If these were mine, Bella thought, I would have them out on show – the teapot with its swan’s neck spout, the milk jug’s puggish pour, the curlicued extravagance of the sugar bowl. She started with the teapot – something about its imperious spout. She poured the silver polish from the tin onto the rag, smearing it over the dulled contours of the pot. How quickly these
beauties
lost their sheen if left unattended. She worked the oozing fluid into the join of the spout and the hinges of the lid then let it be for a while so it could soak in. It was a strange thing, but when she applied the polish first, it muddied up the silver something dreadful. It made it cloudy and dull and left pinkish streaks behind, as if she were making more dirt, not getting rid of it. It was hard to credit that with several buffings the surface would come up so sparkling that it would give her back her own reflection, but enhanced.

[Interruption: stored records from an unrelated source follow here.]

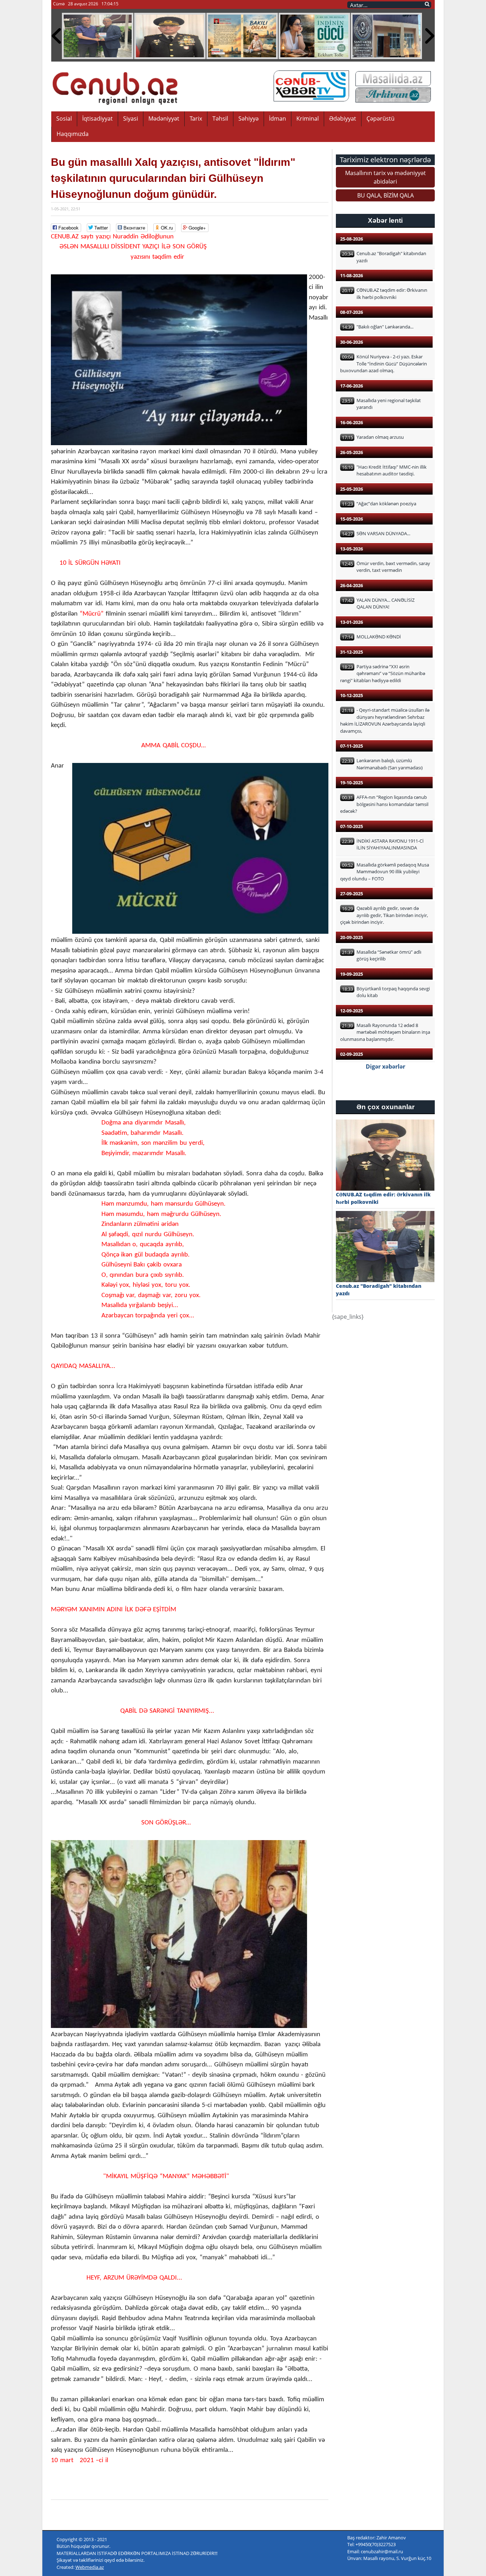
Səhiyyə (248, 118)
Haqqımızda (73, 134)
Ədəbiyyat (342, 118)
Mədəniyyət (163, 118)
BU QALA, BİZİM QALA (385, 195)
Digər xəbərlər (385, 1066)
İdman (277, 118)
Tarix (196, 118)
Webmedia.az (89, 2567)
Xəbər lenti (385, 220)
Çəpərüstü (380, 118)
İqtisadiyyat (97, 118)
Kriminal (307, 118)
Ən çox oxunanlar (385, 1107)
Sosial (64, 118)
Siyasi (130, 118)
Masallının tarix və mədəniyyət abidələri (385, 177)
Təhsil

The tray was the last to be done. She ran her fingers along the cursive lettering, feeling the tiny pieces of dirt lodged in the loops of the writing. This would be the very devil to clean. She smeared
the polish on, working it into the pitted tracks the writing made. The silver drank the fluid greedily. She took off the rubber gloves that Mrs Irvine had given her, the better to work the cloth, cloaked around her thumb nail, into the etched inscription. She worked blindly. It was like trying to find the pearl in a shell of grit. She must have spent twenty minutes at it, edging her finger into each last indentation. When she was done, she brought the tray to the window to examine her handiwork. So intent had she been on perfection, of bringing the silver to a pitch of shine, she hadn’t bothered to read what she’d been burnishing. She tilted the tray towards the blanched winter light. The
inscription
was perfectly legible now. Isabella Casey, it read, Mistress of her Circumstances.